TASK DIRECTIONS:
Whatever lines the data contains, output all of them unchanged.

INFORMATION PROVIDED:
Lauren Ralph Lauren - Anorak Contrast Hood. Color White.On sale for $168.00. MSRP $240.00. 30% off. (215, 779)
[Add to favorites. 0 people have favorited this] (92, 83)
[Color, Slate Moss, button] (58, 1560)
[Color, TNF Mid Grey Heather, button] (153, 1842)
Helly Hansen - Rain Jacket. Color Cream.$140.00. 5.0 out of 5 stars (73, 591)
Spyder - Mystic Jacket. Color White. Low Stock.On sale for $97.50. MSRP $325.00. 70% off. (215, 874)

WRITTEN ANSWER:
Lauren Ralph Lauren - Anorak Contrast Hood. Color White.On sale for $168.00. MSRP $240.00. 30% off. (215, 779)
[Add to favorites. 0 people have favorited this] (92, 83)
[Color, Slate Moss, button] (58, 1560)
[Color, TNF Mid Grey Heather, button] (153, 1842)
Helly Hansen - Rain Jacket. Color Cream.$140.00. 5.0 out of 5 stars (73, 591)
Spyder - Mystic Jacket. Color White. Low Stock.On sale for $97.50. MSRP $325.00. 70% off. (215, 874)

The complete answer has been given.